Organised by the recently-created South Australian Partnership for Advanced Computing (SAPAC) – a high-performance computing (HPC) oversight group linking the University of South Australia, University of Adelaide, and Flinders University – the purchase of Hydra significantly boosts computing power available to researchers working in biotechnology, environmental studies, fluid dynamics, molecular modelling, computational physics and myriad other applications.
As if this server wasn’t a big enough coup, the state government will soon bring even more number-crunching power into the state after recently announcing an A$3.1 million fund that will be used, in part, to fund the purchase of a second supercomputer to join Hydra. That fund will also support interconnection of the Hydra facility into the AARNet-led GrangeNet or CSIRO-directed CeNTIE grid computing networks.
The influx of computing power into South Australia is a major improvement the only other high-performance computing previously capabilities available to researchers were through Perseus and Orion, each a cluster of several hundred standard PCs co-ordinated by specialised software and running the Linux and Sun Microsystems Solaris operating systems. While they were effective for many applications, their usefulness was limited by technical factors such as the high latency of the network, which connected them.

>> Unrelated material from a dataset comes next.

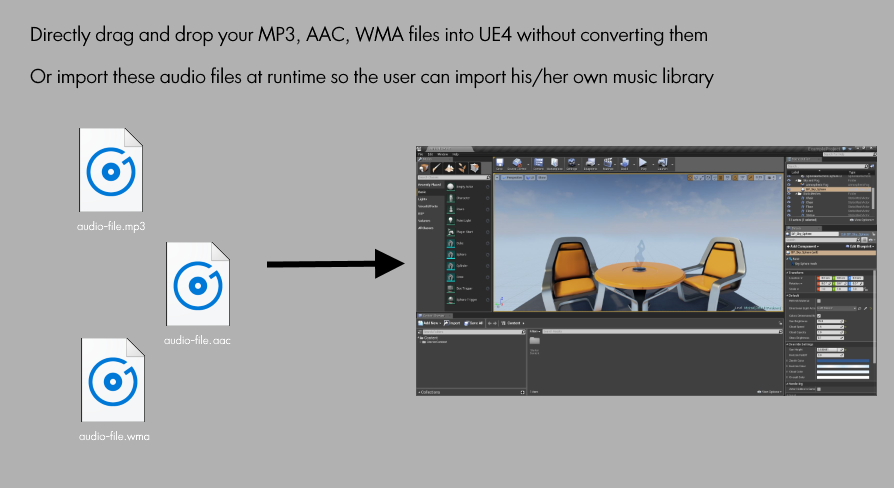Screen dimensions: 894x488
Task: Open the File menu
Action: click(421, 154)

SAPAC director Tony Williams concedes that the 258-processor Hydra system -which has been benchmarked at around 700 billion floating point operations per second (gigaFLOPs) and peaks at 1200 gigaFLOPS – would have been unthinkable in a state with just 1.2 million people without the combined efforts of SAPAC members, the SA government, and the Australian Research Council, which kicked in A$500,000 towards the purchase.
“It would make no sense for each university in Adelaide to try to have its own,” he says. “[The state government] is a very strong believer in building up the information economy in the state, and one way of doing that is building world-class HPC facilities. It’s a recognition of what HPC can do to stimulate research, and the community of users is growing. I’m expecting the bioinformatics and biotechnology people to be major players.”

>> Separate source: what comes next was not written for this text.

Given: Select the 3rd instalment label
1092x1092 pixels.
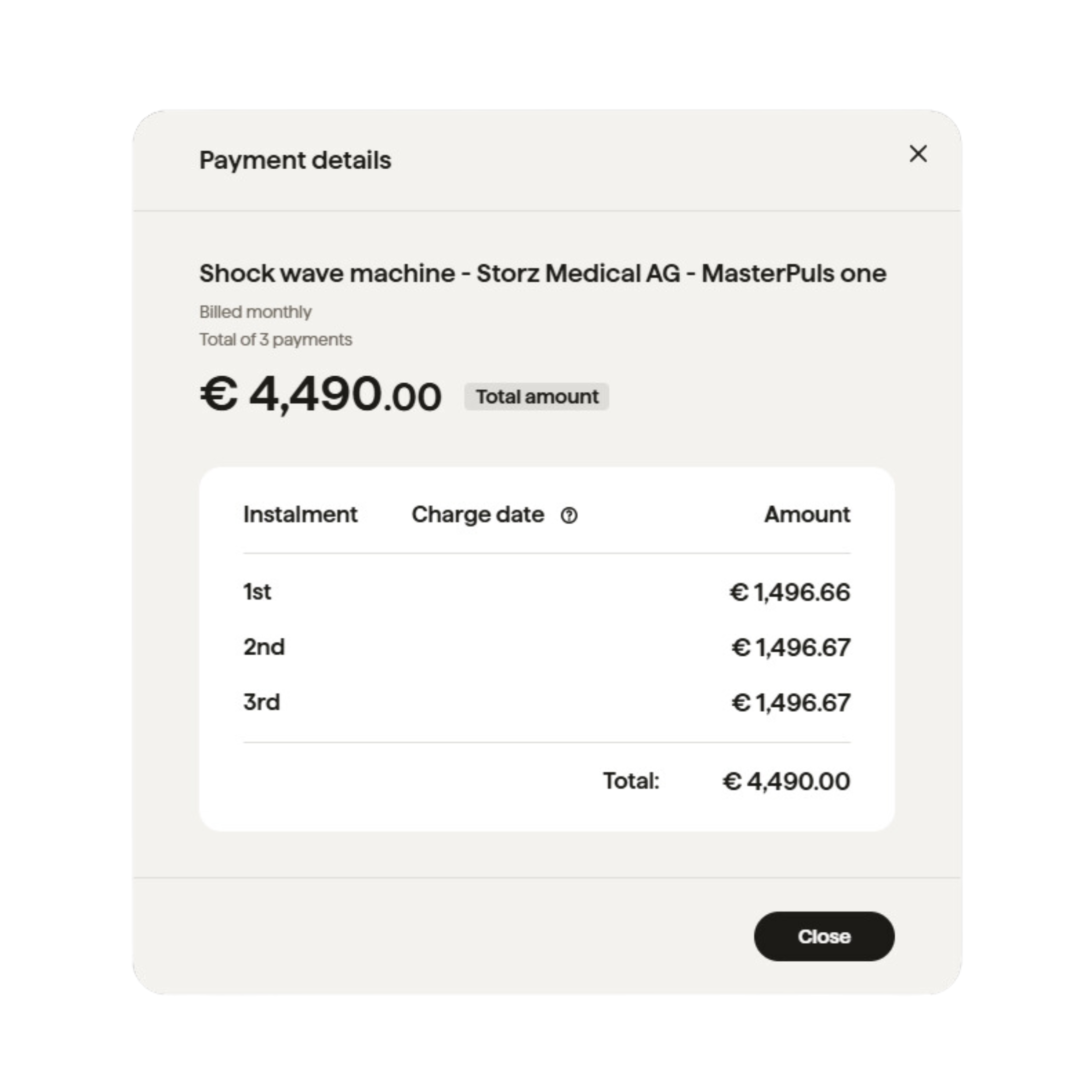Looking at the screenshot, I should (262, 702).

Officially known as the IBM 1350, Hydra does away with conventional proprietary, esoteric and wildly expensive supercomputers by aggregating 129 two-processor computing nodes, each containing a pair of 2.4GHz Intel Xeon processors and 2GB of memory. The system is based on the Linux operating system and a high-speed network, based on technology from Myrinet Corp., provides low-latency links between nodes that lets scientific applications co-ordinate many processors on a single task.

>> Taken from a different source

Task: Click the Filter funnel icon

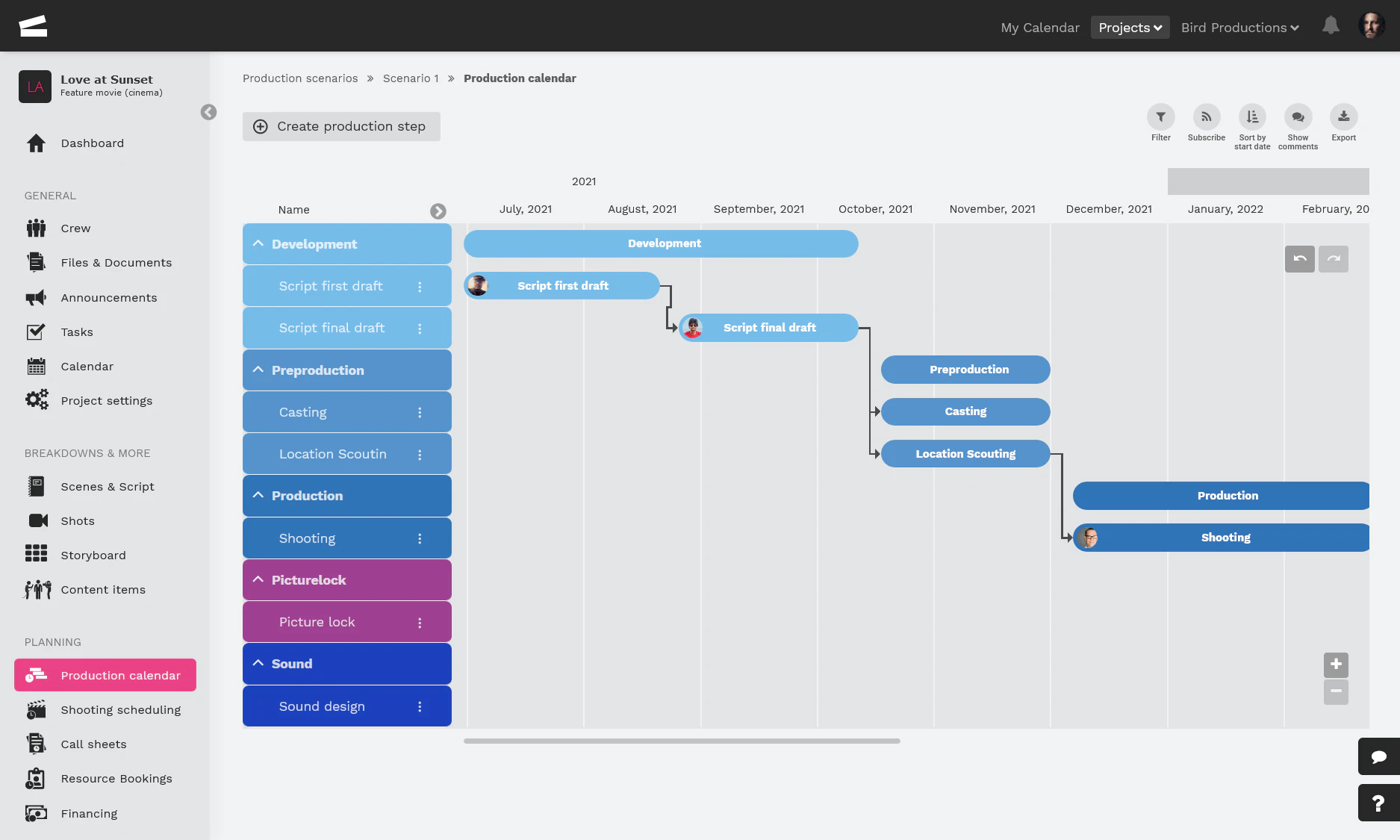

The SAPAC system is the third such supercomputer in Australia, with the other two installed in recent months at the University of Melbourne and VPAC (Victorian Partnership for Advanced Computing). “The last six months have seen a real take-up in the HPC marketplace for this kind of machine,” says Andrew Brockfield, senior HPC specialist at IBM.
“We got more compute power for the dollar than we would have with any other architecture,” explains Williams, who would like to see HPC administrators adopt common job dispatch standards so massive computational processes might eventually be spread across systems at different sites.